TASK TO CARRY OUT =>
Rewrite the material below, changing every "Where should I click to" to "Where do I click to" and keeping all other text identical.

[start of DATA RECORDS]

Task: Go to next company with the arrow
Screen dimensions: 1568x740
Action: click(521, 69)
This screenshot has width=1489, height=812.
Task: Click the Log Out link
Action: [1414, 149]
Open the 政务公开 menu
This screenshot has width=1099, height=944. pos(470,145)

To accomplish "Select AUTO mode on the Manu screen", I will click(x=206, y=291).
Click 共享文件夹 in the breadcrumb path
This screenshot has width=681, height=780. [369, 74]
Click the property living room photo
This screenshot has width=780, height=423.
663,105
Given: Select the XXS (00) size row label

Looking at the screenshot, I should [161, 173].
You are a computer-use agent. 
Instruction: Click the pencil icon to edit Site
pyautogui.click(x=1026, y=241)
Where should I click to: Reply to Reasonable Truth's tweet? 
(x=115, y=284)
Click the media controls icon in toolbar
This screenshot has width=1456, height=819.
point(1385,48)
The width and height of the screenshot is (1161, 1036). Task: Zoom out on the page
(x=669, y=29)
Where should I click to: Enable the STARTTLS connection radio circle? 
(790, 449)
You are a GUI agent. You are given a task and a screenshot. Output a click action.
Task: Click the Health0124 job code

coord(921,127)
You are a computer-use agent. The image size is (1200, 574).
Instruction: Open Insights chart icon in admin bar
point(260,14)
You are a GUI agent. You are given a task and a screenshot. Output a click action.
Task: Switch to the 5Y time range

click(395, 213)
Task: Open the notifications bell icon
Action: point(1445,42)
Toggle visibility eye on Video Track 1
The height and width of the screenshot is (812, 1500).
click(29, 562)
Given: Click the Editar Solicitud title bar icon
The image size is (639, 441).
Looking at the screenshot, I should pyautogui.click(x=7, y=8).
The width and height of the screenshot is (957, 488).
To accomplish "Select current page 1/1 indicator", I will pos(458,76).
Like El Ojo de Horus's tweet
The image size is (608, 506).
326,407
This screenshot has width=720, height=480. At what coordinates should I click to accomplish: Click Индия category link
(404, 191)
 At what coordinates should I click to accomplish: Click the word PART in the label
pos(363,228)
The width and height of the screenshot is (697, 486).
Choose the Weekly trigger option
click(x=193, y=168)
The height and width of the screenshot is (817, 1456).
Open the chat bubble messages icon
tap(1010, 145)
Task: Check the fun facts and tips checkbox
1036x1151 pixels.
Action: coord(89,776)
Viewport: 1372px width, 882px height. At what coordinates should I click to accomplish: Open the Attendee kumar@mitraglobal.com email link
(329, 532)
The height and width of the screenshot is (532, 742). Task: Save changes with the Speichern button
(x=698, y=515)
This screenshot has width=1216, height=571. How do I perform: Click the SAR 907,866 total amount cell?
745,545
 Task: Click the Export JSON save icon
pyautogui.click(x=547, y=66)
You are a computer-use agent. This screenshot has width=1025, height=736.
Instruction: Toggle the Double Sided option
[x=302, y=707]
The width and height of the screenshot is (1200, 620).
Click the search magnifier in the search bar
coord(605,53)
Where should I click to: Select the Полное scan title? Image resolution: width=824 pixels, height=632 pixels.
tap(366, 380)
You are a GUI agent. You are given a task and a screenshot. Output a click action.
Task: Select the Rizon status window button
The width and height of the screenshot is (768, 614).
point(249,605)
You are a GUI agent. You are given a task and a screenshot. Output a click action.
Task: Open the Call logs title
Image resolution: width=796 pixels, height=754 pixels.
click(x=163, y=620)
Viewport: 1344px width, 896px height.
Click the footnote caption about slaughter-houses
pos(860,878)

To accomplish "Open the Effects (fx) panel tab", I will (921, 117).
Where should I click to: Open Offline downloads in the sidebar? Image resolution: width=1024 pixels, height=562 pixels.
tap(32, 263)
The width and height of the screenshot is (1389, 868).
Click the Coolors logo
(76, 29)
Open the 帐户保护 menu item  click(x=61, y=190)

[end of DATA RECORDS]

RESULT BELOW =>
Task: Go to next company with the arrow
Screen dimensions: 1568x740
Action: click(521, 69)
This screenshot has width=1489, height=812.
Task: Click the Log Out link
Action: [1414, 149]
Open the 政务公开 menu
This screenshot has width=1099, height=944. pos(470,145)

To accomplish "Select AUTO mode on the Manu screen", I will click(x=206, y=291).
Click 共享文件夹 in the breadcrumb path
This screenshot has width=681, height=780. [369, 74]
Click the property living room photo
This screenshot has width=780, height=423.
663,105
Given: Select the XXS (00) size row label

Looking at the screenshot, I should [161, 173].
You are a computer-use agent. 
Instruction: Click the pencil icon to edit Site
pyautogui.click(x=1026, y=241)
Where do I click to: Reply to Reasonable Truth's tweet? 
(x=115, y=284)
Click the media controls icon in toolbar
This screenshot has width=1456, height=819.
point(1385,48)
The width and height of the screenshot is (1161, 1036). Task: Zoom out on the page
(x=669, y=29)
Where do I click to: Enable the STARTTLS connection radio circle? 
(790, 449)
You are a GUI agent. You are given a task and a screenshot. Output a click action.
Task: Click the Health0124 job code

coord(921,127)
You are a computer-use agent. The image size is (1200, 574).
Instruction: Open Insights chart icon in admin bar
point(260,14)
You are a GUI agent. You are given a task and a screenshot. Output a click action.
Task: Switch to the 5Y time range

click(395, 213)
Task: Open the notifications bell icon
Action: point(1445,42)
Toggle visibility eye on Video Track 1
The height and width of the screenshot is (812, 1500).
click(29, 562)
Given: Click the Editar Solicitud title bar icon
The image size is (639, 441).
Looking at the screenshot, I should pyautogui.click(x=7, y=8).
The width and height of the screenshot is (957, 488).
To accomplish "Select current page 1/1 indicator", I will pos(458,76).
Like El Ojo de Horus's tweet
The image size is (608, 506).
326,407
This screenshot has width=720, height=480. At what coordinates should I click to accomplish: Click Индия category link
(404, 191)
 At what coordinates should I click to accomplish: Click the word PART in the label
pos(363,228)
The width and height of the screenshot is (697, 486).
Choose the Weekly trigger option
click(x=193, y=168)
The height and width of the screenshot is (817, 1456).
Open the chat bubble messages icon
tap(1010, 145)
Task: Check the fun facts and tips checkbox
1036x1151 pixels.
Action: coord(89,776)
Viewport: 1372px width, 882px height. At what coordinates should I click to accomplish: Open the Attendee kumar@mitraglobal.com email link
(329, 532)
The height and width of the screenshot is (532, 742). Task: Save changes with the Speichern button
(x=698, y=515)
This screenshot has width=1216, height=571. How do I perform: Click the SAR 907,866 total amount cell?
745,545
 Task: Click the Export JSON save icon
pyautogui.click(x=547, y=66)
You are a computer-use agent. This screenshot has width=1025, height=736.
Instruction: Toggle the Double Sided option
[x=302, y=707]
The width and height of the screenshot is (1200, 620).
Click the search magnifier in the search bar
coord(605,53)
Where do I click to: Select the Полное scan title? Image resolution: width=824 pixels, height=632 pixels.
tap(366, 380)
You are a GUI agent. You are given a task and a screenshot. Output a click action.
Task: Select the Rizon status window button
The width and height of the screenshot is (768, 614).
point(249,605)
You are a GUI agent. You are given a task and a screenshot. Output a click action.
Task: Open the Call logs title
Image resolution: width=796 pixels, height=754 pixels.
click(x=163, y=620)
Viewport: 1344px width, 896px height.
Click the footnote caption about slaughter-houses
pos(860,878)

To accomplish "Open the Effects (fx) panel tab", I will (921, 117).
Where do I click to: Open Offline downloads in the sidebar? Image resolution: width=1024 pixels, height=562 pixels.
tap(32, 263)
The width and height of the screenshot is (1389, 868).
Click the Coolors logo
(76, 29)
Open the 帐户保护 menu item  click(x=61, y=190)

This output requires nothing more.